Hak Cheol Shin, 3M executive vice president for international operations, said in a media briefing of their expansion plans, “The Philippines is a critical component. We’re not cutting anything back in Indonesia, but growth rate has slowed down due to currency and geopolitical problems. Indonesia is going through a temporary setback, and so is Thailand. The Philippines, which will be among the fastest-growing markets for 3M, clearly is there to provide leadership in growth in the region.”
3M eyes opportunities in the sectors of consumer, personal safety, industrial, and healthcare sectors.
“We are very bullish on the Philippines. We see ourselves investing in the (existing) capabilities to better serve the market and customers,” Shin added.
Shin cited the country’s stable economy and government and growing middle class as among the factors driving 3M’s optimism in the Philippines.
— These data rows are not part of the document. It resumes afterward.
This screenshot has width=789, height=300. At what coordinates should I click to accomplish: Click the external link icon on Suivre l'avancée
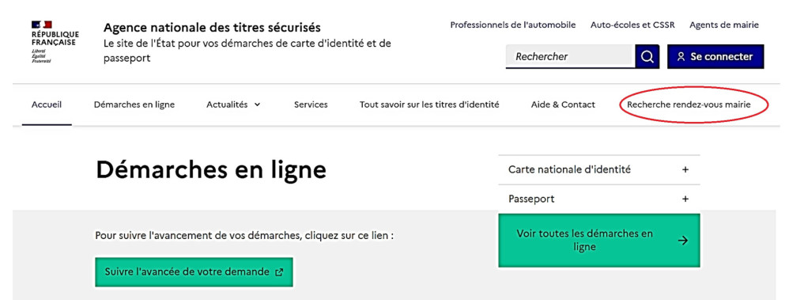coord(279,272)
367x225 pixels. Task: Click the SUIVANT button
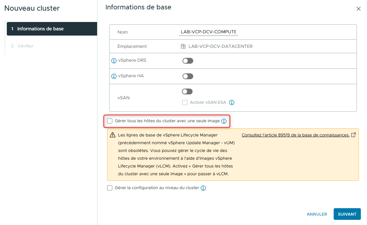[347, 214]
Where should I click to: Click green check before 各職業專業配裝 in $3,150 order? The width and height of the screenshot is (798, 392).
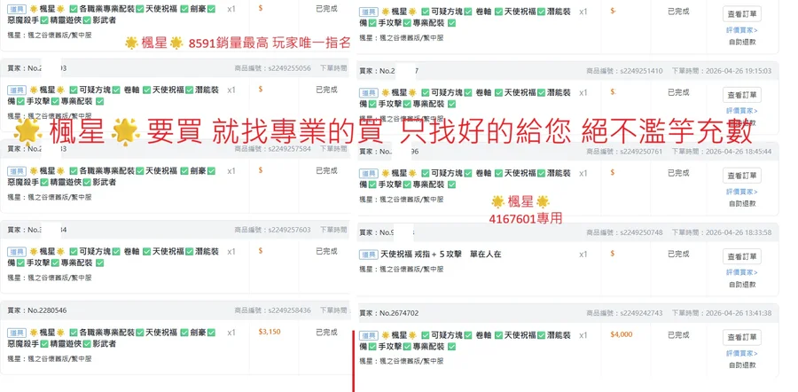(x=74, y=333)
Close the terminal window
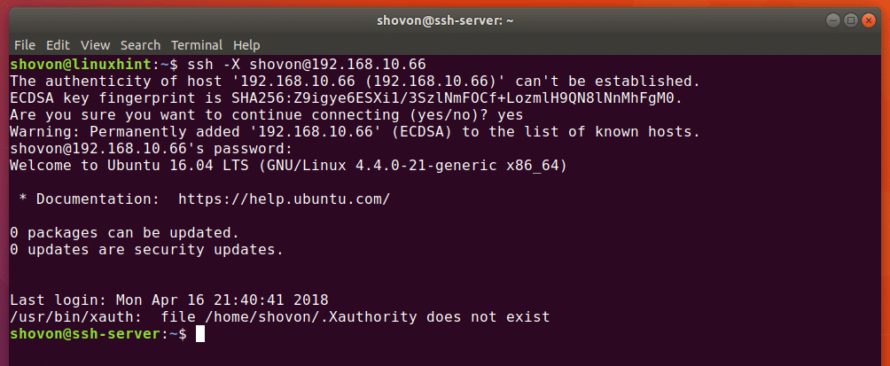Viewport: 890px width, 366px height. click(x=870, y=19)
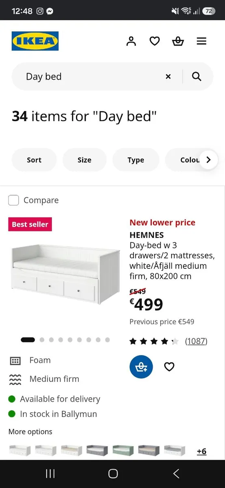Add HEMNES day-bed to basket
Viewport: 225px width, 488px height.
coord(141,367)
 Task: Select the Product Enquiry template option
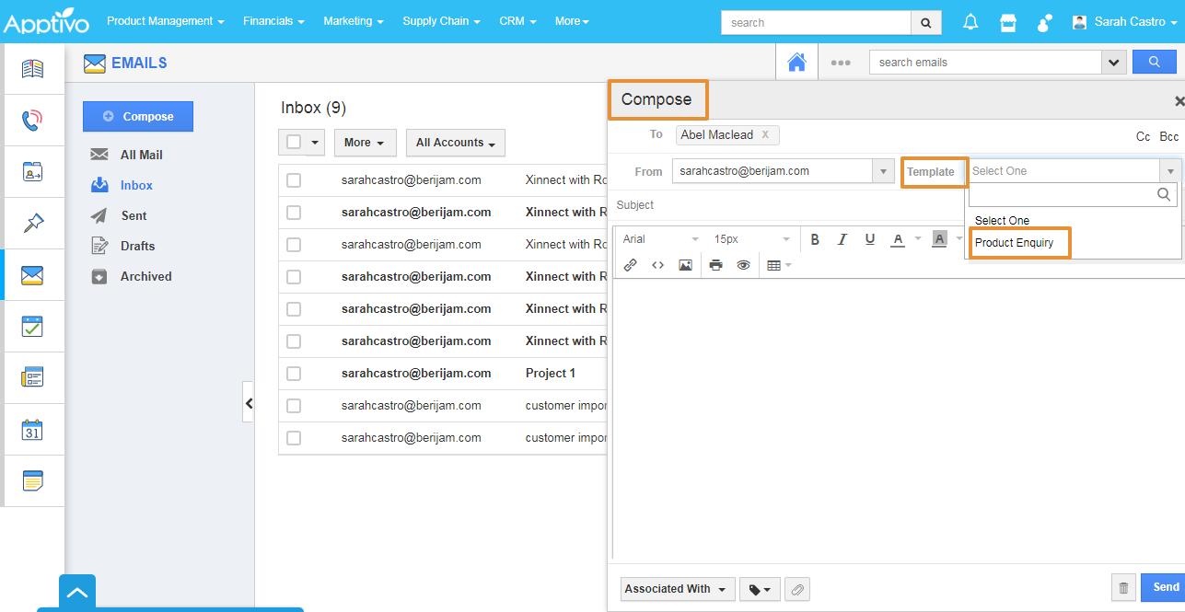(x=1015, y=243)
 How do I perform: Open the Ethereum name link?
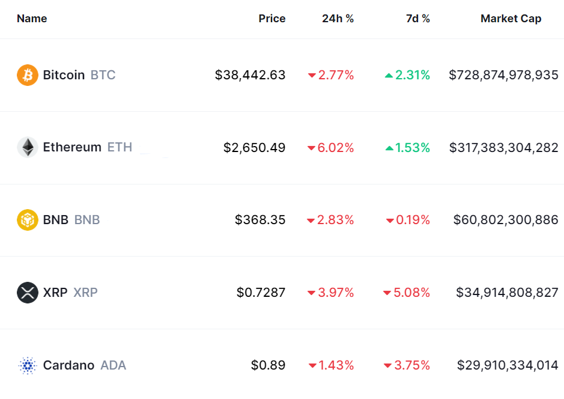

“The stability of the government has been quite good, and we see even better conditions coming specially with the new president. Stability is important so we can predict what’s going to happen in the next month or next year,” the 3M executive said.
Sales in the Philippines represent about 10 percent of the current $1 billion regional sales of 3M.
The sales figure is expected to double in the coming years with the company expansion.
3M Philippines is expected to grow between 8-12 percent from the P4 billion revenue in 2013, according to Ramesh Ramadurai, president and managing director of 3M Philippines.
3M is looking into investing further in its manufacturing plant in Carmona, Cavite, said Shin.
Two new projects that will add value to 3M products and cut the supply chain and lead time are being planned.
3M recently opened its Global Service Center in Bonifacio, Global City, one of the only the firm’s 3 shared service hubs.
According to Shin, the Philippine GSC is bigger than the Poland GSC. The other GSC is in Costa Rica.